REQUIRED TASK 1:
Reproduce the text on the German Order from "The German Order ()" to "and Artur Axmann.".
REQUIRED TASK 2:
Carry on the text about the German Order past its last sentence.

EXTRACTED TEXT:
%%

The German Order () was the highest award that the Nazi Party could bestow on an individual for his services to the "state and party". It was designed by Benno von Arent. Adolf Hitler awarded the first such order posthumously to Reichsminister Fritz Todt during Todt's funeral in February 1942. A second posthumous award of the German Order was given to SS-Obergruppenführer Reinhard Heydrich at his funeral in June that year. Cynics called the award the "dead hero order" as it was almost always awarded posthumously. The only two recipients who received the German Order and survived the war were Konstantin Hierl and Artur Axmann.

Description 
The black enamel cross in the middle section of the award resembled that of the Iron Cross and the medal also had similarities in design to the Order of the German Eagle. It measured 48.5 mm across the arms of the cross. At the centre was a medallion, which measured 20.5 mm. In between the arms of the cross were national eagles with furled wings. Each one of the four eagles with a wreath clutched in its claws. At the center of the medal is the Golden Party Badge.
The concept of the order was based of the ceremonial regalia of the Grand Master of the Teutonic Order, the Marian Cross of the Teutonic Order, the Knight's Cross of the Iron Cross and of the cross of the Knight of Justice of the Order of St. John (Bailiwick of Brandenburg).

%%

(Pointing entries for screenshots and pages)
%%

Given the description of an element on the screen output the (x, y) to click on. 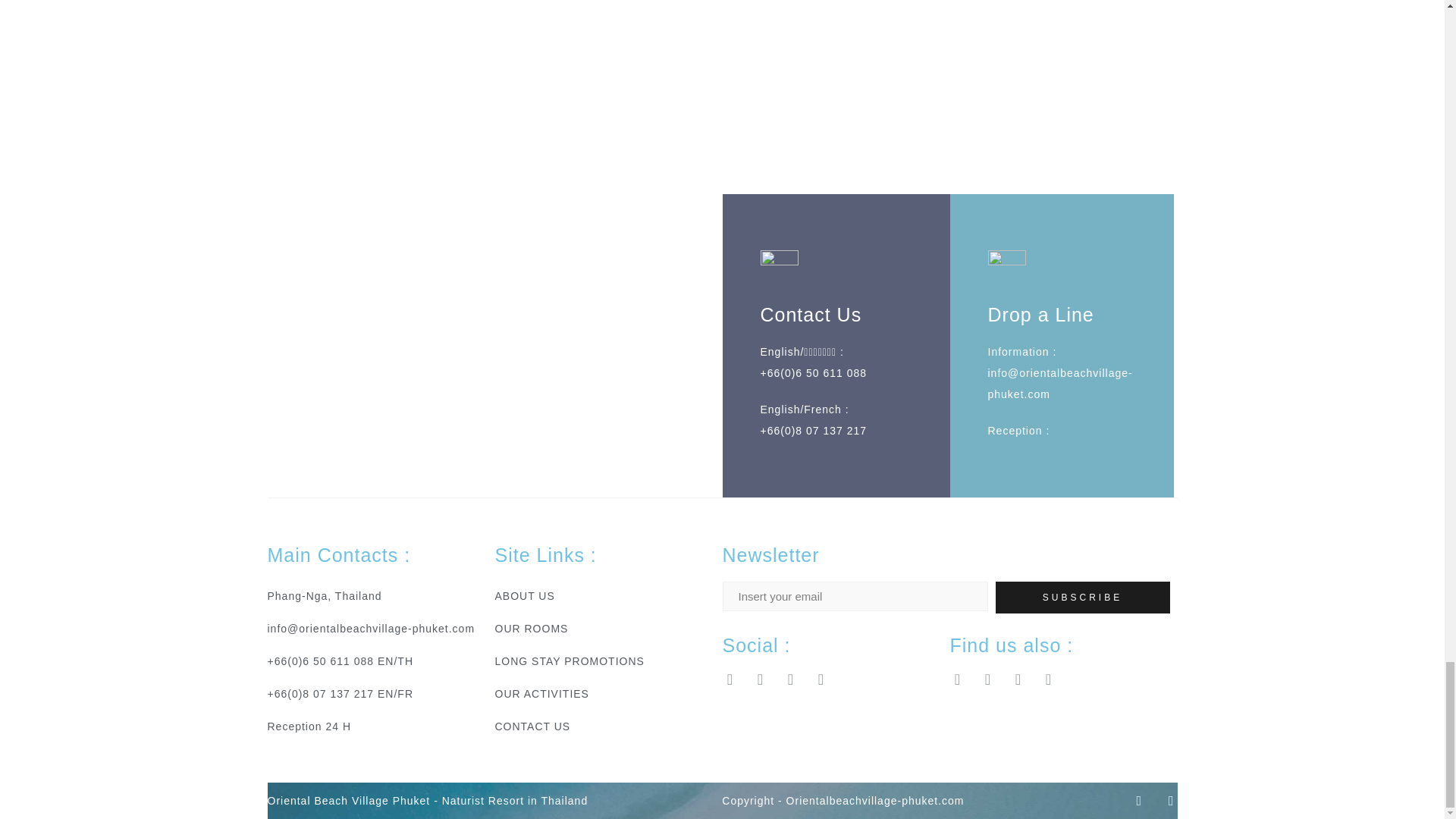
Wordpress Themes (842, 800)
SUBSCRIBE (1081, 597)
Hotel Resort WordPress Theme (427, 800)
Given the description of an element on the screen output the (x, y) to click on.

%%

TASK RESPONSE 1:
The German Order () was the highest award that the Nazi Party could bestow on an individual for his services to the "state and party". It was designed by Benno von Arent. Adolf Hitler awarded the first such order posthumously to Reichsminister Fritz Todt during Todt's funeral in February 1942. A second posthumous award of the German Order was given to SS-Obergruppenführer Reinhard Heydrich at his funeral in June that year. Cynics called the award the "dead hero order" as it was almost always awarded posthumously. The only two recipients who received the German Order and survived the war were Konstantin Hierl and Artur Axmann.

TASK RESPONSE 2:
The German Order was originally to be awarded in three grades, but only the neck order (the highest grade) was ever awarded. This award is considered the second rarest award of Nazi Germany after the National Prize for Art and Science. The holders of this award were supposed to form a confraternity.

Adolf Hitler regarded this award as his personal decoration to be bestowed only upon those whose services to the state, party, and the people, he deemed worthy. For this reason, plus the fact that the reverse of the medal bears a facsimile of his signature, it was also informally known as the 'Hitler Order'. There were eleven confirmed recipients of this award between 1942 and 1945:

 Fritz Todt, 11 February 1942 (posthumous)
 Reinhard Heydrich, 9 June 1942 (posthumous)
 Adolf Hühnlein, 22 June 1942 (posthumous)
 Viktor Lutze, 7 May 1943 (posthumous)
 Adolf Wagner, 17 April 1944 (posthumous)
 Josef Bürckel, 3 October 1944 (posthumous)
 Rudolf Schmundt, 7 October 1944 (posthumous)
 Konstantin Hierl, 24 February 1945
 Karl Hanke, 12 April 1945 (killed during a POW escape attempt at a transport on 8 June 1945)
 Karl Holz, 19 April 1945 (killed in action on 20 April 1945)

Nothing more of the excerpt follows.